→ Source text:

****************************************

While there have been seven confirmed cases of Eastern Equine Encephalitis (EEE) to date (Sept 2) within the counties of Stormont, Dundas, Glengarry, Frontenac and Lanark, additional suspicious deaths from progressive neurological diseases are being reported by veterinarians in those regions.
The problem with confirming reports of EEE is that euthanized horses are not routinely tested for the disease unless the owner requests it, but after a few cases veterinarians are able to identify a typical presentation. Few neurological diseases cause such a quick demise.
“This has been a troubling year for EEE,” said OMAFRA Lead Veterinarian in Animal Health and Welfare veterinarian, Alison Moore. “There is some speculation that the wet weather in combination with a relatively warmer than normal summer for the eastern part of the province has led to the proliferation of the mosquito vector,” she told Ontario Farmer. “That in association with a naive horse population has likely led to the devastating results.”

****************************************

→ Assigned task A: Reproduce the Eastern Equine Encephalitis passage verbatim, everything from "While there have" down to "in those regions.".
→ Assigned task B: According to the Eastern Equine Encephalitis passage, how many confirmed cases of the disease had there been as of Sept 2?
→ Assigned task C: Extend the Eastern Equine Encephalitis passage, picking up directly after its final sentence.

→ Stored data:
****************************************

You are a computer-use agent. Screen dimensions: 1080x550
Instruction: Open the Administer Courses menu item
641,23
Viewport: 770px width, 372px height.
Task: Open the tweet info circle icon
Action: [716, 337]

****************************************

→ Final answer A:
While there have been seven confirmed cases of Eastern Equine Encephalitis (EEE) to date (Sept 2) within the counties of Stormont, Dundas, Glengarry, Frontenac and Lanark, additional suspicious deaths from progressive neurological diseases are being reported by veterinarians in those regions.

→ Final answer B: Seven

→ Final answer C:
EEE presents with neurological signs such as circling, head-pressing, ataxia and depression, which are similar to several other neurological diseases such as rabies, West Nile, botulism, hepatic encephalopathy, equine protozoal myeloencephalitis (EPM) and equine herpes myeloencephalopathy. EEE can affect any horse and is invariably fatal in unvaccinated horses.
The virus is normally only found near wooded swamps, transmitted between birds by a certain species of mosquitos known as the “black swamp mosquito”, Culiseta melanura, that feeds on songbirds in that habitat, and to other invertebrate hosts by the bridge vector “salt-and-pepper mosquito”, Coquillettida pertubans, that thrives in cattail and grassy marshes with a mucky bottom. The mosquito flies no further than five miles from its breeding sites, meaning that most cases of EEE will happen within five miles of such swamps.
Horses and humans are ‘dead end’ hosts, meaning that sick horses or humans cannot transmit the disease back to mosquitos.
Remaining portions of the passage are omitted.